Entries taken from a collection:
--

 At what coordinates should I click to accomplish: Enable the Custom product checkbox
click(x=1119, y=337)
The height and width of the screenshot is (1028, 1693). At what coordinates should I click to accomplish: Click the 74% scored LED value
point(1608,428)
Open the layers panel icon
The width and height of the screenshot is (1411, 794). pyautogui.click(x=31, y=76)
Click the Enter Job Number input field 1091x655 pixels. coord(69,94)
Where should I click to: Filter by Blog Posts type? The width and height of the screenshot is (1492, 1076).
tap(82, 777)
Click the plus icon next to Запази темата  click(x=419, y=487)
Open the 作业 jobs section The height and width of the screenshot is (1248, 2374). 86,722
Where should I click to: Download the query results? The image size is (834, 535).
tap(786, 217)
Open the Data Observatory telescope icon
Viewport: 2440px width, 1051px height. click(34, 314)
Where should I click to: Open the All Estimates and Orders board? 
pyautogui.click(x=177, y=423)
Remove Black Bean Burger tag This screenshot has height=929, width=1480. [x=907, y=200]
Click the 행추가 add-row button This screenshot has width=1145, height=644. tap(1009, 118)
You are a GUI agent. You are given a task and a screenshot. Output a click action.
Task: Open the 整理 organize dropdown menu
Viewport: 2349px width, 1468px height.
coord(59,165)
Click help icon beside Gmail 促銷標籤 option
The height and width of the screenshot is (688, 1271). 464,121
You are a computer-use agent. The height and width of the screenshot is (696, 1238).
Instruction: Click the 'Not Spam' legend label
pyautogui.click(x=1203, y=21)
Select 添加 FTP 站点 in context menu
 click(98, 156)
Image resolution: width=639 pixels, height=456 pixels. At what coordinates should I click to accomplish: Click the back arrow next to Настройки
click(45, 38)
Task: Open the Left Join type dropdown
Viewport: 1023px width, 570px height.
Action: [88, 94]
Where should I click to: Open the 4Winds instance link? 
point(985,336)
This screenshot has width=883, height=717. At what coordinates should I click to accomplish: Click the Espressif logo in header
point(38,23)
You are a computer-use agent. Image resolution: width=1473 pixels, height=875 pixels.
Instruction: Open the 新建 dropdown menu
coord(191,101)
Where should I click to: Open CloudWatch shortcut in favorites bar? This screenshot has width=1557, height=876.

--

Some lines in the records above contain "agent". Count them and give the number only.

3